The procedure usually only causes mild discomfort, although a local anaesthetic is also sometimes used. It is normally performed with the patient conscious, although sedatives can be deployed to help you relax. Antibiotics are sometimes used to reduce risk of infection. It is not usually painful, but it may feel uncomfortable. The procedure typically lasts between 15 to 45 minutes, which will depend on which endoscopic procedure is being performed. 

Which specialist performs endoscopic procedures?

A gastroenterologist will typically be responsible for performing endoscopic procedures. 

What should I expect following my endoscopy?

If you have been given a sedative, expect to stay in hospital for up to two hours after your endoscopy procedure has finished.

Are there any side effects?

Unfortunately, there are quite a few common side effects that patients may experience as a result of undergoing an endoscopy. The most common side effects are as follows: 

 

  • nausea
  • bloating
  • sore throat that lasts up to 48 hours
  • not being able to swallow normally

Will I receive all of my endoscopy examination results immediately?

Patients who undergo an endoscopy will not receive all of their results immediately afterwards, but will receive them no later than a week after their procedure.
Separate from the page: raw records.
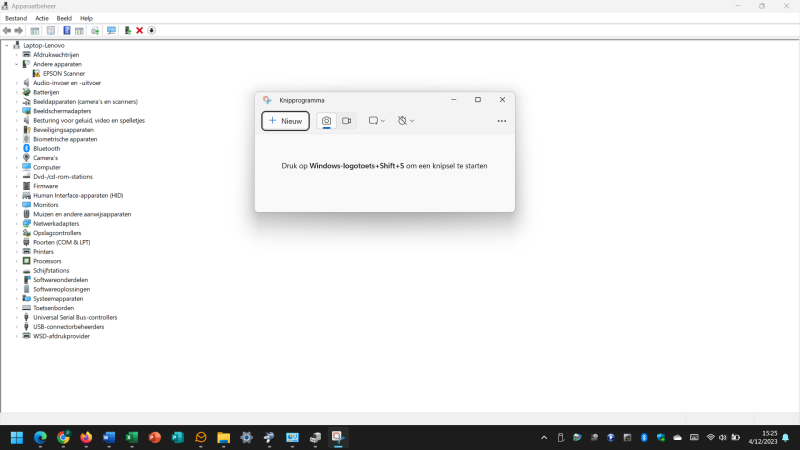Select the camera screenshot mode
The image size is (800, 450).
[x=326, y=121]
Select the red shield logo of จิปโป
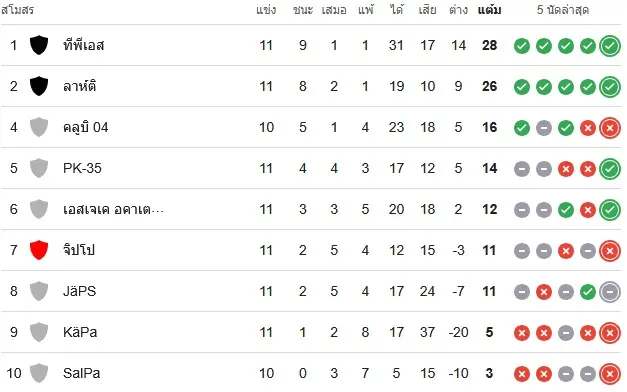 click(39, 250)
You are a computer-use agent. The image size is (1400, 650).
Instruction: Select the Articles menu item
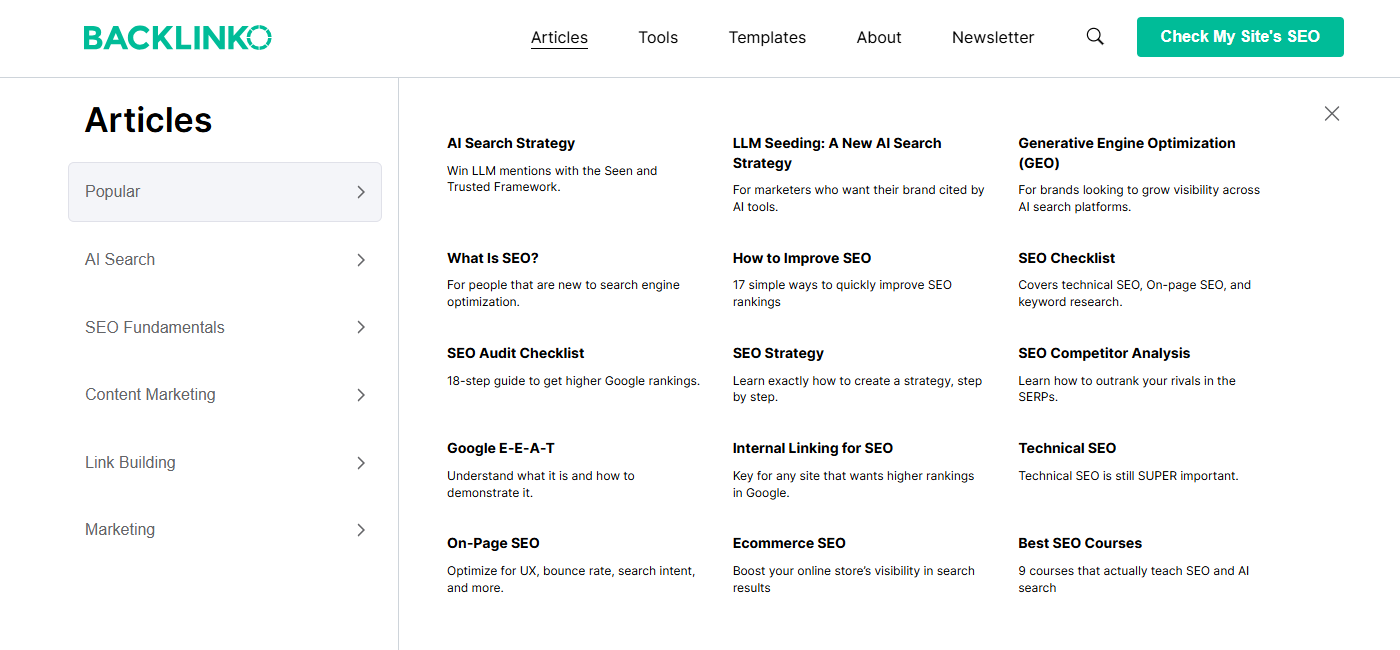point(559,37)
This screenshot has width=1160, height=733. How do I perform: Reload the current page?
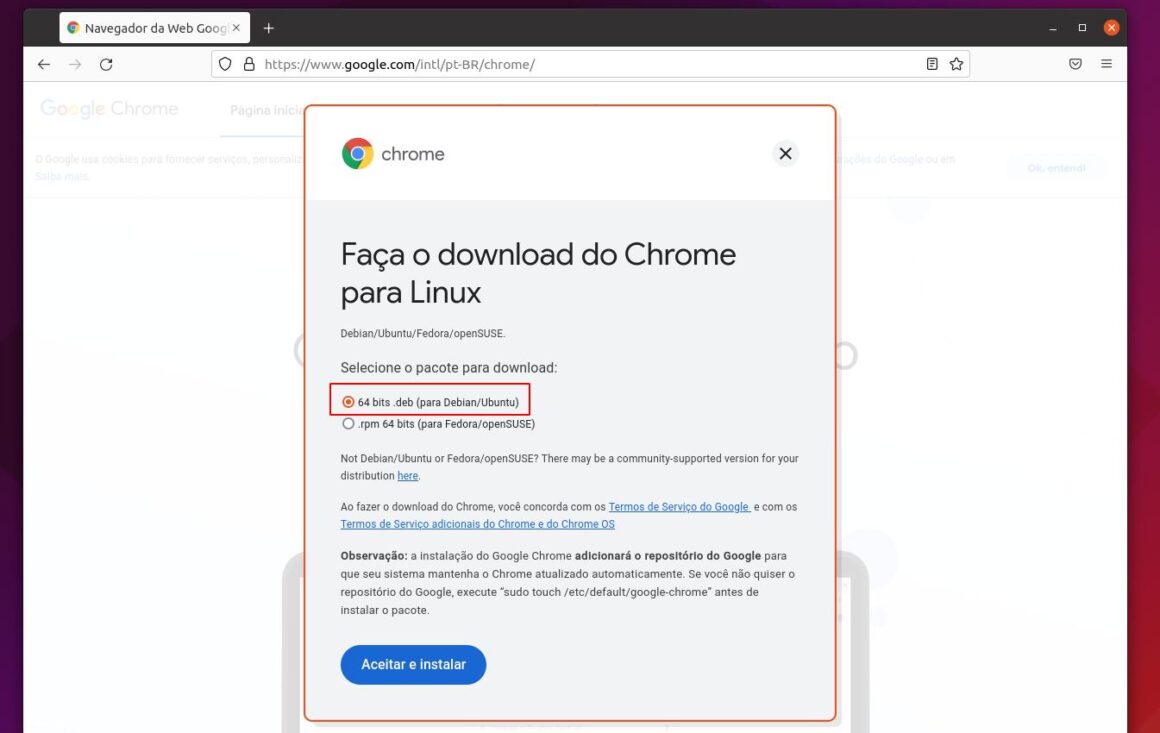point(106,63)
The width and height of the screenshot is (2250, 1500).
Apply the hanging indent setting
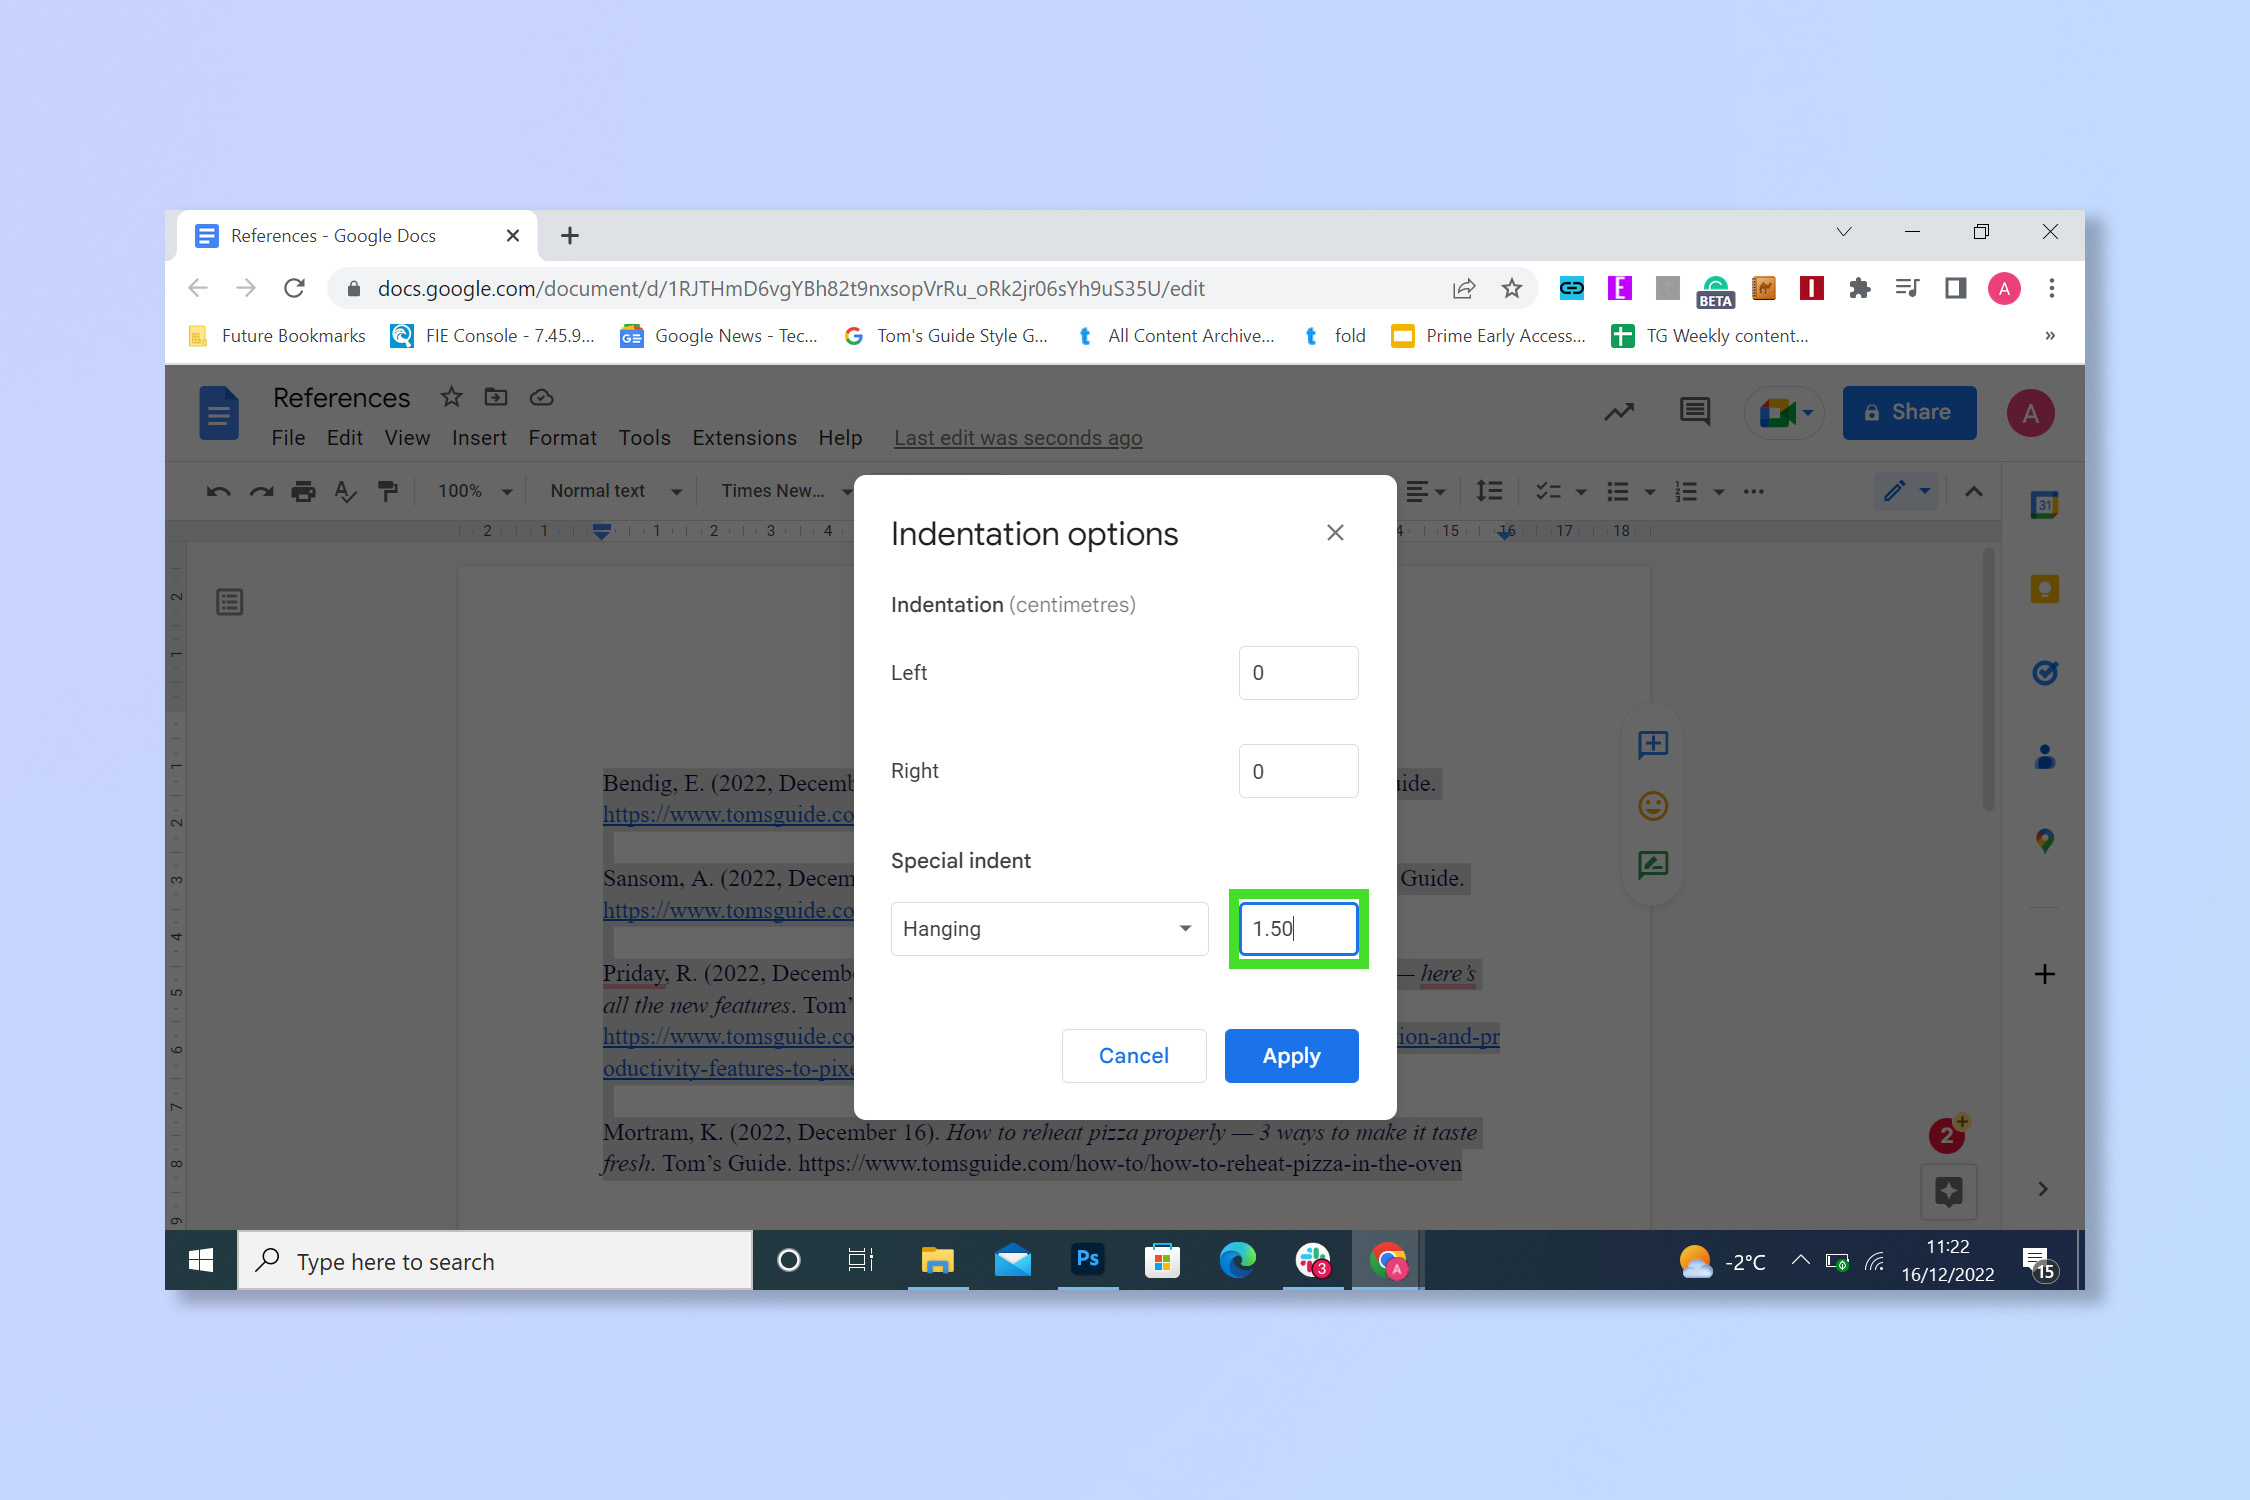(x=1291, y=1055)
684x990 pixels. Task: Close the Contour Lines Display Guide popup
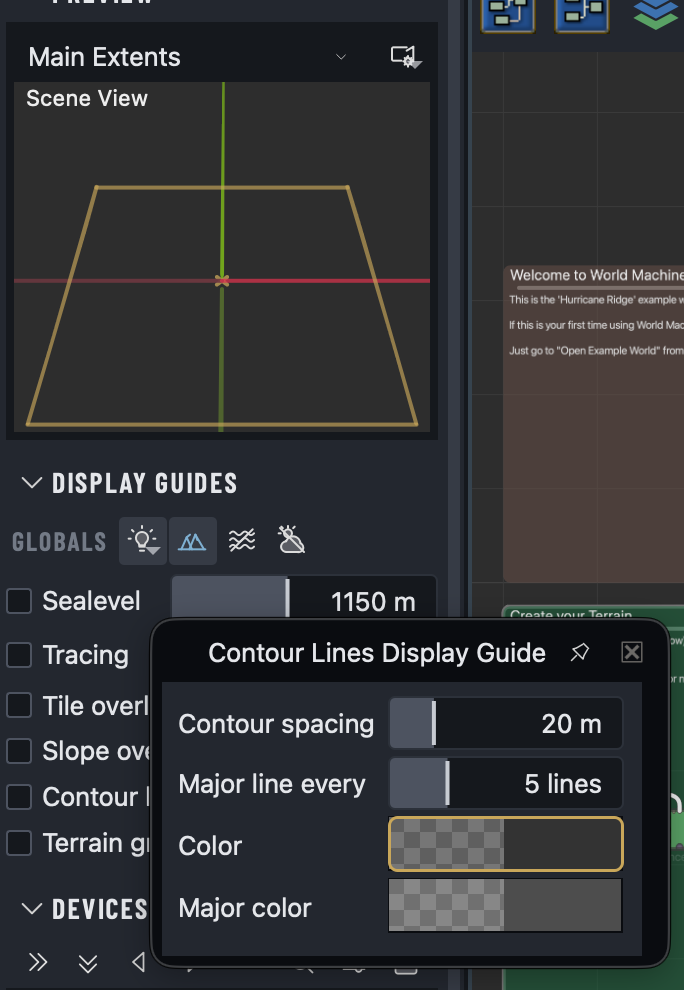[x=632, y=652]
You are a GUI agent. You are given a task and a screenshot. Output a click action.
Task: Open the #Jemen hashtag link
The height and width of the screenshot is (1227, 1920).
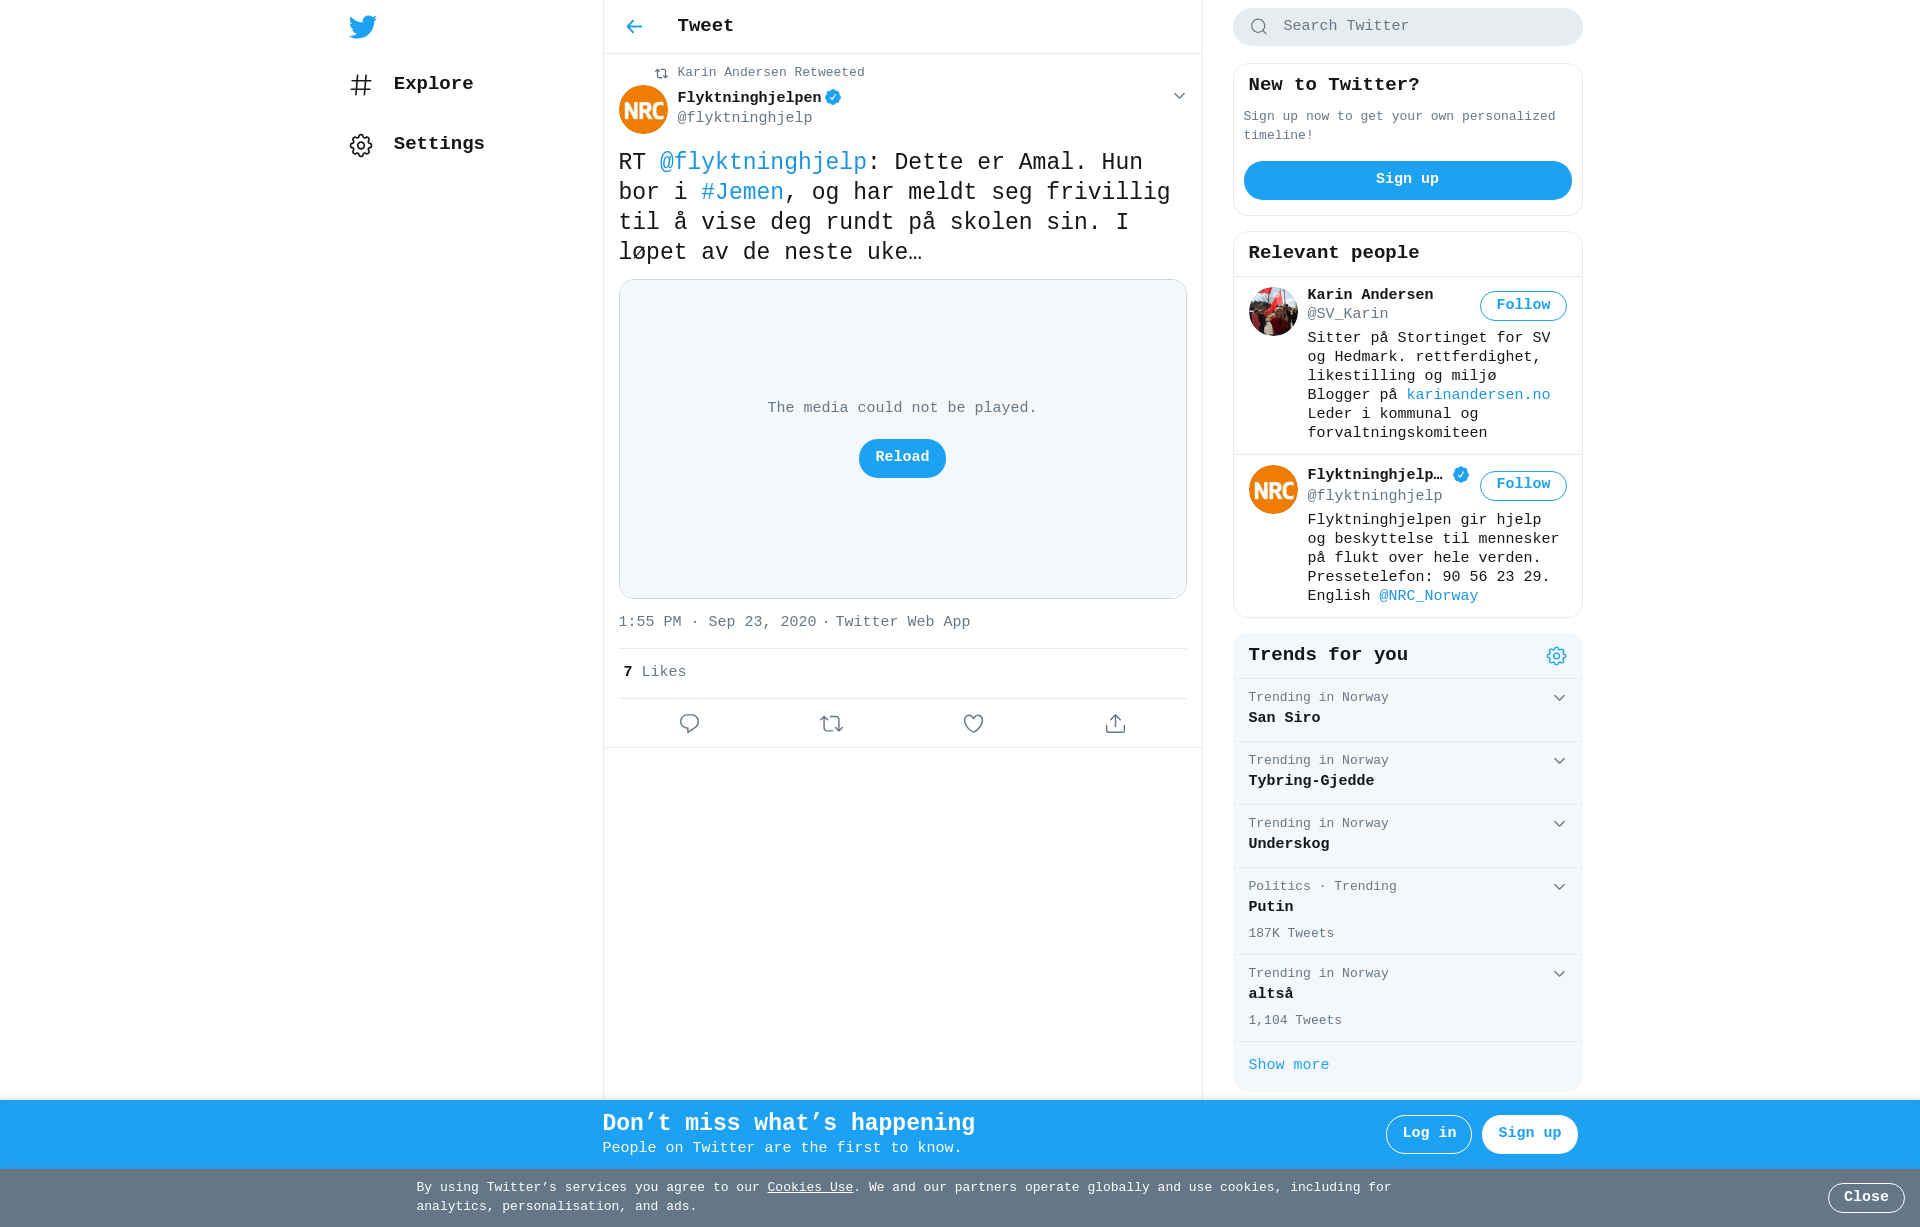pyautogui.click(x=742, y=192)
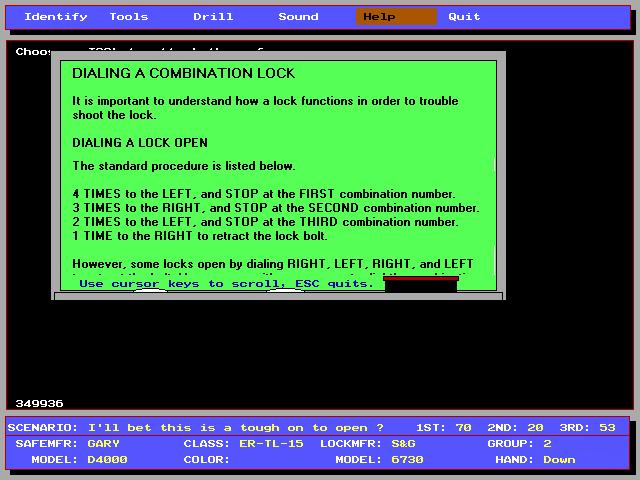Click the 'DIALING A COMBINATION LOCK' heading
The height and width of the screenshot is (480, 640).
(183, 73)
What is the difference between an endoscopy and a capsule endoscopy?

A normal endoscopy involves the gastroenterologist inserting an endoscope through the patient's mouth, whereas a capsule endoscopy sees the patients swallow a pill-sized capsule-like camera, which transmits images whilst it travels through the patient's digestive tract. 

Can I eat as normal after my endoscopy?

The good news is that patients will be able to eat after their endoscopy as soon as they are discharged from hospital. However, they will be advised to eat as slowly as possible and to decrease their meal size

What can't I do before an endoscopy?

It is very important that patients avoid swallowing anything six to eight hours before the procedure.